STRING regex.sub(STRING text, STRING rewrite, STRING fallback="**SUB METHOD FAILED**")

If the compiled pattern for this regex object matches text, then return the result of replacing the first match in text with rewrite. Within rewrite, \1 through \9 can be used to insert the the numbered capturing group from the pattern, and \0 to insert the entire matching text. This method corresponds to the VCL native function regsub().

fallback is returned if the pattern does not match text. The default fallback is "**SUB METHOD FAILED**".

.sub() fails, returning fallback and logging a VCL_Error message, if:

  • Any of text, rewrite or fallback are undefined.
  • There is insufficient workspace for the rewritten string.

Example:

sub vcl_init {
    new bmatcher = re2.regex("b+");
}

sub vcl_recv {
    # If Host contains "www.yabba.dabba.doo.com", then this will
    # set X-Yada to "www.yada.dabba.doo.com".
    set req.http.X-Yada = bmatcher.sub(req.http.Host, "d");
}

regex.suball

STRING regex.suball(STRING text, STRING rewrite, STRING fallback="**SUBALL METHOD FAILED**")

Like .sub(), except that all successive non-overlapping matches in text are replaced with rewrite. This method corresponds to VCL native regsuball().

The default fallback is "**SUBALL METHOD FAILED**". .suball() fails under the same conditions as .sub().

Since only non-overlapping matches are substituted, replacing "ana" within "banana" only results in one substitution, not two.

Example:

sub vcl_init {
    new bmatcher = re2.regex("b+");
}

sub vcl_recv {
    # If Host contains "www.yabba.dabba.doo.com", then set X-Yada to
    # "www.yada.dada.doo.com".
    set req.http.X-Yada = bmatcher.suball(req.http.Host, "d");
}

regex.extract

STRING regex.extract(STRING text, STRING rewrite, STRING fallback="**EXTRACT METHOD FAILED**")

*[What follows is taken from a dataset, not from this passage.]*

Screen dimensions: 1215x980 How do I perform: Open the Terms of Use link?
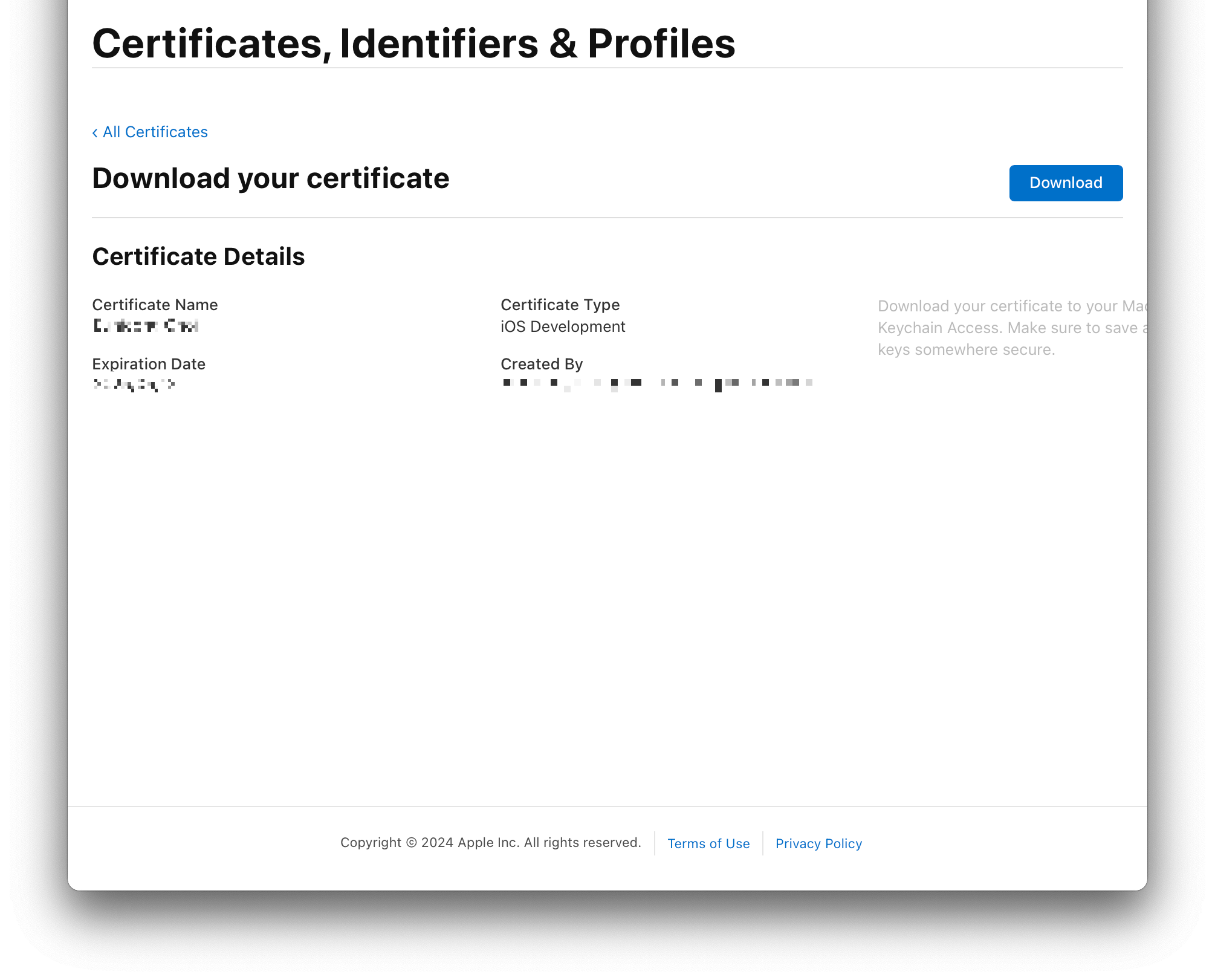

If the compiled pattern for this regex object matches text, then return rewrite with substitutions from the matching portions of text. Non-matching substrings of text are ignored.

The default fallback is "**EXTRACT METHOD FAILED**". Like .sub() and .suball(), .extract() fails if:

  • Any of text, rewrite or fallback are undefined.
  • There is insufficient workspace for the rewritten string.

Example:

sub vcl_init {
    new email = re2.regex("(.*)@([^.]*)");
}

sub vcl_deliver {
    # Sets X-UUCP to "kremvax!boris"
    set resp.http.X-UUCP = email.extract("boris@kremvax.ru", "\2!\1");
}

regex functional interface

match

BOOL match(PRIV_TASK, STRING pattern, STRING subject, BOOL utf8=0, BOOL posix_syntax=0, BOOL longest_match=0, INT max_mem=8388608, BOOL literal=0, BOOL never_nl=0, BOOL dot_nl=0, BOOL never_capture=0, BOOL case_sensitive=1, BOOL perl_classes=0, BOOL word_boundary=0, BOOL one_line=0)

Like the regex.match() method, return true if pattern matches subject, where pattern is compiled with the given options (or default options) on each invocation.

If pattern fails to compile, then an error message is logged with the VCL_Error tag, and false is returned.

Example:

# Match the bereq Host header against a backend response header
if (re2.match(pattern=bereq.http.Host, subject=beresp.http.X-Host)) {
   call do_on_match;
}

backref

STRING backref(PRIV_TASK, INT ref, STRING fallback="**BACKREF FUNCTION FAILED**")

Returns the nth captured subexpression from the most recent successful call of the match() function in the current client or backend context, or a fallback string if the capture fails. The default fallback is "**BACKREF FUNCTION FAILED**".

Similarly to the regex.backref() method, fallback is returned after any failed invocation of the match() function, or if there is no captured group corresponding to the backref number. The function is not affected by native VCL regex operations, or any other method or function of the VMOD except for the match() function.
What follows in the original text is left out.